[Source data]
□ □ □

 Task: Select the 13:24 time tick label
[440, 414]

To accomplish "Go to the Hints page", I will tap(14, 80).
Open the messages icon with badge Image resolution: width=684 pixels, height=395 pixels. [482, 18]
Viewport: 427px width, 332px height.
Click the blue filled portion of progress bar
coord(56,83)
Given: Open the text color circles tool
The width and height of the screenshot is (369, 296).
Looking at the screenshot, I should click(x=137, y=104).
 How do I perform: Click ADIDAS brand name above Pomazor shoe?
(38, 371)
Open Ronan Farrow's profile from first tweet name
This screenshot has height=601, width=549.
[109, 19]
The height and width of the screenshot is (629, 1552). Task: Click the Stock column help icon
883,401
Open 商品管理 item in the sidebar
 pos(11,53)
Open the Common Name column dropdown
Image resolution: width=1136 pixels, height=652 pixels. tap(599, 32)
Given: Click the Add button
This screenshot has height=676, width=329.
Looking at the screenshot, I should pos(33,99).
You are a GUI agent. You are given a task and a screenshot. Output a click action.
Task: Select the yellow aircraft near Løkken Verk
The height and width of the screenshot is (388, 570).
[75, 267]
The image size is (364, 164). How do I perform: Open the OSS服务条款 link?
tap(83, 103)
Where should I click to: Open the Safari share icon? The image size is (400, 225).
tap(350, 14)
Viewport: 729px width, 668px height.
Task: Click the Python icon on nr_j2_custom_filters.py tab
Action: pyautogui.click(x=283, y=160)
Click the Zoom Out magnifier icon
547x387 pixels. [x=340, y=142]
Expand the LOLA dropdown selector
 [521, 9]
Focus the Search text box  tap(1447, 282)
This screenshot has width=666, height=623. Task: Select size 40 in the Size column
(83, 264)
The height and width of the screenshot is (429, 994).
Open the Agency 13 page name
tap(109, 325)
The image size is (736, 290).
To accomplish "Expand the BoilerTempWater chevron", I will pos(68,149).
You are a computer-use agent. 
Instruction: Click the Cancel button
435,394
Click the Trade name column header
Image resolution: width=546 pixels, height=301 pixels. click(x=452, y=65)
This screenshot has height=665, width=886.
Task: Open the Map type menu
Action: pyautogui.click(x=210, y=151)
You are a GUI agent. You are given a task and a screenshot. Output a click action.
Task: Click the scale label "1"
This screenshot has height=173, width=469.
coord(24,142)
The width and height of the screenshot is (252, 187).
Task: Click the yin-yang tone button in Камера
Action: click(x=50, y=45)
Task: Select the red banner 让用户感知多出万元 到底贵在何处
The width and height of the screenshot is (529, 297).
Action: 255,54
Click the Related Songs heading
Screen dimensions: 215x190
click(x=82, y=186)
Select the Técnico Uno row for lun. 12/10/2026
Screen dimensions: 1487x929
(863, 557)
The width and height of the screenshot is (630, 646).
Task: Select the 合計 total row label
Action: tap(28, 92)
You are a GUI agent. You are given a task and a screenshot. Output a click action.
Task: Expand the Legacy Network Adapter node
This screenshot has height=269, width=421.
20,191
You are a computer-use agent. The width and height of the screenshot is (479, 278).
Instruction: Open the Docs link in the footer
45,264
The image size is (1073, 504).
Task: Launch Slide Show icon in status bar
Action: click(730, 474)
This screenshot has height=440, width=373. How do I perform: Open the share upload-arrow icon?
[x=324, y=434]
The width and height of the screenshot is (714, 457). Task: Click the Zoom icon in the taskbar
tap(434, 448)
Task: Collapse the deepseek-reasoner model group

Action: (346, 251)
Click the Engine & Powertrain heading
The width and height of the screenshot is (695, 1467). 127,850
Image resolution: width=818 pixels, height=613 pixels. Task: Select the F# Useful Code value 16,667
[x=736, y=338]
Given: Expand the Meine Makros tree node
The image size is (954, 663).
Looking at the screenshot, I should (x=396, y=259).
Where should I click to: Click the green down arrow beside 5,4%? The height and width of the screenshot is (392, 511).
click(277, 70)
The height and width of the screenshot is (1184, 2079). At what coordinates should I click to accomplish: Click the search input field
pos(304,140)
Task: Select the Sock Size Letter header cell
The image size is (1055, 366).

□ □ □

For each line of the data that includes the word "computer", return a copy of it.

You are a computer-use agent. 
You are a computer-use agent. The width and height of the screenshot is (479, 278).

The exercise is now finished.